The antidepressants have shown emerging evidence of harm without any benefit in pediatric cases, reported Katrina Williams, PhD, of the University of New South Wales and Sydney Children's Hospital in Sydney, Australia, and colleagues in the Cochrane Library.
In adult cases, two small studies have shown improvements in overall symptoms and obsessive-compulsive behavior along with aggression in one and anxiety in the other.
Action Points
- Note that the authors conclude that off-label use of SSRIs cannot be recommended for adults due to small positive effects and small sample size of the trials.
- Note that the authors state that due to emerging evidence that SSRIs are not effective and can cause harm in children, they cannot be recommended as a treatment for children with autism at this time.
However, this limited evidence in adults is not yet sufficiently robust for clinicians to rely on, Williams' group cautioned.
"Decisions about the use of SSRIs for established clinical indications that may co-occur with autism, such as obsessive-compulsive disorder and depression in adults or children, and anxiety in adults, should be made on a case-by-case basis," they recommended in the paper.
Physicians need to be explicit with parents and patients about the limited evidence, risks of SSRI treatment, and other options, Williams' group added.
Antidepressants have become one of the most commonly prescribed psychotropic medications for autism spectrum disorders and the class for which prescribing has risen most, Williams' group noted.
The researchers systematically searched for randomized controlled trials that compared any dose of oral SSRI with placebo in autism spectrum disorders.
They found five studies that included only children and two that included only adults, for a total of 271 participants. Aside from the one study done in France and one done in Japan, the trials were conducted in the U.S.
The drugs used in these seven trials were fluoxetine (Prozac) in two, fluvoxamine (Luvox) in two, fenfluramine (Pondimin, removed from the U.S. market in 1997) in two, and citalopram (Celexa) in one.

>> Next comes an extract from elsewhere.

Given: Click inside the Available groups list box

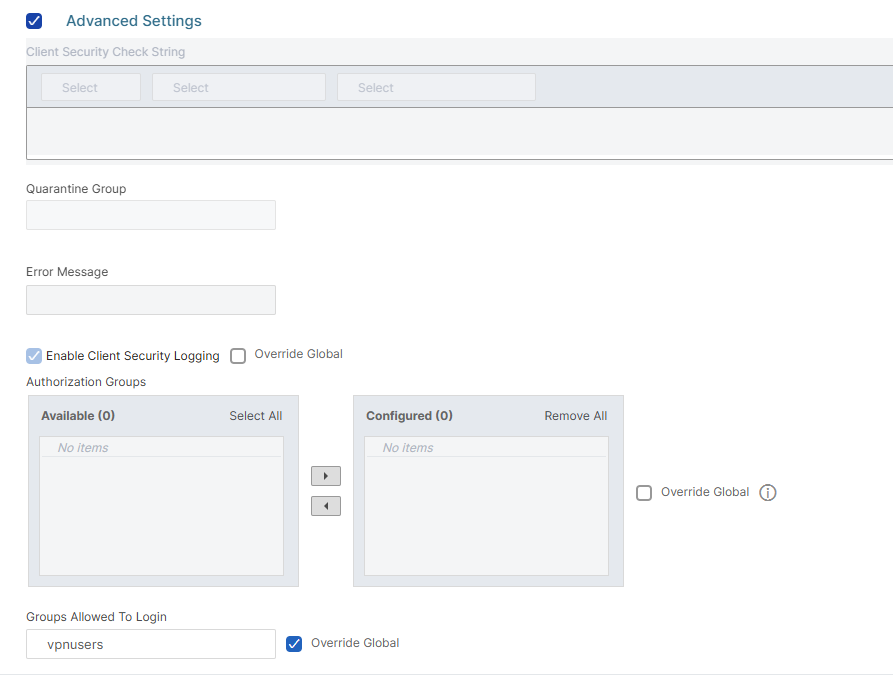Looking at the screenshot, I should coord(161,515).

Duration of treatment ranged from five to 12 weeks. Inclusion criteria also varied based on diagnostic criteria and the intelligence level of the participants.

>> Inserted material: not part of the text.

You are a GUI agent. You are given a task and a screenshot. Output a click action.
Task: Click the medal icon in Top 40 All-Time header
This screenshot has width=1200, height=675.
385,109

Because each study used different tools to measure outcomes or evaluated different components of the outcomes, Williams and colleagues determined that meta-analysis wouldn't work.
In children, findings included:
- With citalopram, no significant effect on any component of the parent-rated Repetitive Behavior Scale-Revised (P>0.36 for all), on the composite of clinical global impression and obsessive-compulsive behavior (P=0.28), proportion of responders on the clinical global impression (P=0.99), or obsessive and compulsive score alone (P=0.85)

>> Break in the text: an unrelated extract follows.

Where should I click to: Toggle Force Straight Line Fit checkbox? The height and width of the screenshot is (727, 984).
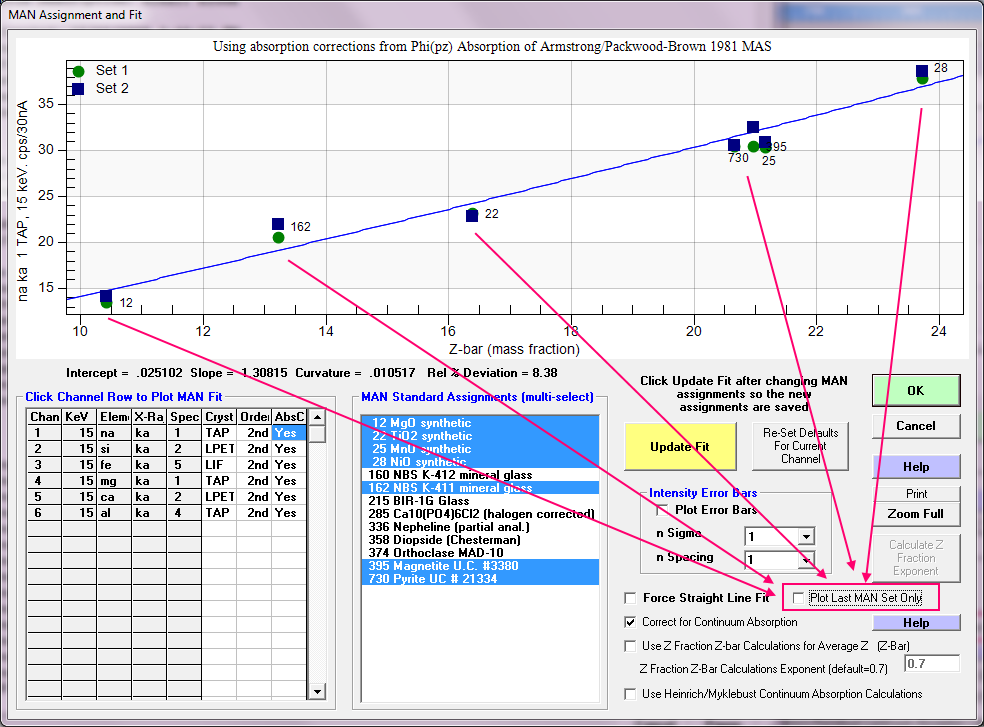point(630,598)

- With fenfluramine, no significant change from baseline or compared with placebo on core features of autism on the Behavior Summarized Evaluation
- With fluvoxamine, no improvement in core features of autism, although one study suggested that 10 of 18 patients "responded" to the drug
- With fluoxetine, a trend for a reduction in the composite of clinical global impression and repetitive behavior compared with placebo (P=0.056), but no significant benefit for clinical global impression alone or compulsion score alone
In adults, both studies were small. Thus, one study of fluoxetine showed improvement in behavior change on the clinical global impression but based on benefit in three of only six patients.
Fluvoxamine in adults yielded improvement in clinical global impression in 53% of participants compared with placebo's 0%.
With regard to other non-core features of autism in adult cases, fluoxetine reduced obsessions (P=0.03) and anxiety (P=0.03) with trends favoring composite obsession and compulsion (P=0.06) and depression (P=0.06).
Fluvoxamine in adults improved both obsession and compulsion scores (P<0.02 and P<0.001, respectively, at 12 weeks) and aggression (P<0.03).
Adverse events in children were significantly elevated with citalopram and fluvoxamine (in one of three trials). Citalopram was also linked to a severe case of seizures that persisted after withdrawal from the drug.
Fenfluramine in children was associated with weight loss overall, two cases of increased withdrawal and sadness, and two cases of increased stereotypies.
Adverse events in adults were not reported in the small fluoxetine study, while fluvoxamine appeared well tolerated.
The reviewers cautioned about the lack of medium- and longer-term follow-up and the absence of trials on the other SSRIs commonly used in clinical practice, particularly sertraline (Zoloft).
Disclosures
The review was supported by the Children's Hospital at Westmead and by Financial Markets Foundation for Children and the Australian Department of Health and Aging.
Williams reported no conflicts of interest to disclose.
A co-author reported having consulted for Eli Lilly and Janssen; having had research grants from Eli Lilly and Celltech; being on the advisory board for Eli Lilly, Janssen, Novartis, and Shire; and having given presentations for Eli Lilly, Pfizer, Janssen, and Sanofi.
Primary Source
Cochrane Database of Systematic Reviews
Williams K, et al "Selective serotonin reuptake inhibitors (SSRIs) for autism spectrum disorders" Cochrane Database of Syst Rev 2010; 8: CD004677.